[Dataset excerpts]
== Segment start ==

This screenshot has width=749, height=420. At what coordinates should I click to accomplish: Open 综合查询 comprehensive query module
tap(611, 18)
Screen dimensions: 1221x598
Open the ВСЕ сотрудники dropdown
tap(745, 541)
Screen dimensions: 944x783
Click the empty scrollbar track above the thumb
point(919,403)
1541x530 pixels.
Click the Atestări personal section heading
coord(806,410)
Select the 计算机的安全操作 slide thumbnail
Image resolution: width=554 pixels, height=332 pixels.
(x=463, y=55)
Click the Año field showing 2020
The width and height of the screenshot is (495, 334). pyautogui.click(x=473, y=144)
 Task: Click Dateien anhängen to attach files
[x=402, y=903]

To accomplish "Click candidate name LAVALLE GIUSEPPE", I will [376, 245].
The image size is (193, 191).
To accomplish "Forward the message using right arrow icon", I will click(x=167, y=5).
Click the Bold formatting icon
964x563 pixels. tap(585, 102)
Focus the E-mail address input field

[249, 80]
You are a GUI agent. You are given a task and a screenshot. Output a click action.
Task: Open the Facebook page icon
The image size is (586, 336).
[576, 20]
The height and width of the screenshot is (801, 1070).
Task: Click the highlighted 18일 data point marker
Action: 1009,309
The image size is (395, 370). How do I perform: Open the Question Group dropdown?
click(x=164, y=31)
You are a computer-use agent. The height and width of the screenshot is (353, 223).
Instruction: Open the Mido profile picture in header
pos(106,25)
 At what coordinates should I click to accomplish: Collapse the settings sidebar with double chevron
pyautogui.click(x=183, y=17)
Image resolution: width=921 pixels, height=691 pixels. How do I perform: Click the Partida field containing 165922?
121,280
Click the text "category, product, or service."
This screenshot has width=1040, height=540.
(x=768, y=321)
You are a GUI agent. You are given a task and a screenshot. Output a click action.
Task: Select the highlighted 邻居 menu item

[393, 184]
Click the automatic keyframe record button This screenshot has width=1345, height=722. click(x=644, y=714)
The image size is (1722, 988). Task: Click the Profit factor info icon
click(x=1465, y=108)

== Segment end ==

*TASK REQUIREMENTS*. An exact copy of all the records is the only acceptable answer.

*WRITTEN REPLY*.
This screenshot has width=749, height=420. At what coordinates should I click to accomplish: Open 综合查询 comprehensive query module
tap(611, 18)
Screen dimensions: 1221x598
Open the ВСЕ сотрудники dropdown
tap(745, 541)
Screen dimensions: 944x783
Click the empty scrollbar track above the thumb
point(919,403)
1541x530 pixels.
Click the Atestări personal section heading
coord(806,410)
Select the 计算机的安全操作 slide thumbnail
Image resolution: width=554 pixels, height=332 pixels.
(x=463, y=55)
Click the Año field showing 2020
The width and height of the screenshot is (495, 334). pyautogui.click(x=473, y=144)
 Task: Click Dateien anhängen to attach files
[x=402, y=903]

To accomplish "Click candidate name LAVALLE GIUSEPPE", I will [376, 245].
The image size is (193, 191).
To accomplish "Forward the message using right arrow icon", I will click(x=167, y=5).
Click the Bold formatting icon
964x563 pixels. tap(585, 102)
Focus the E-mail address input field

[249, 80]
You are a GUI agent. You are given a task and a screenshot. Output a click action.
Task: Open the Facebook page icon
The image size is (586, 336).
[576, 20]
The height and width of the screenshot is (801, 1070).
Task: Click the highlighted 18일 data point marker
Action: 1009,309
The image size is (395, 370). How do I perform: Open the Question Group dropdown?
click(x=164, y=31)
You are a computer-use agent. The height and width of the screenshot is (353, 223).
Instruction: Open the Mido profile picture in header
pos(106,25)
 At what coordinates should I click to accomplish: Collapse the settings sidebar with double chevron
pyautogui.click(x=183, y=17)
Image resolution: width=921 pixels, height=691 pixels. How do I perform: Click the Partida field containing 165922?
121,280
Click the text "category, product, or service."
This screenshot has width=1040, height=540.
(x=768, y=321)
You are a GUI agent. You are given a task and a screenshot. Output a click action.
Task: Select the highlighted 邻居 menu item

[393, 184]
Click the automatic keyframe record button This screenshot has width=1345, height=722. click(x=644, y=714)
The image size is (1722, 988). Task: Click the Profit factor info icon
click(x=1465, y=108)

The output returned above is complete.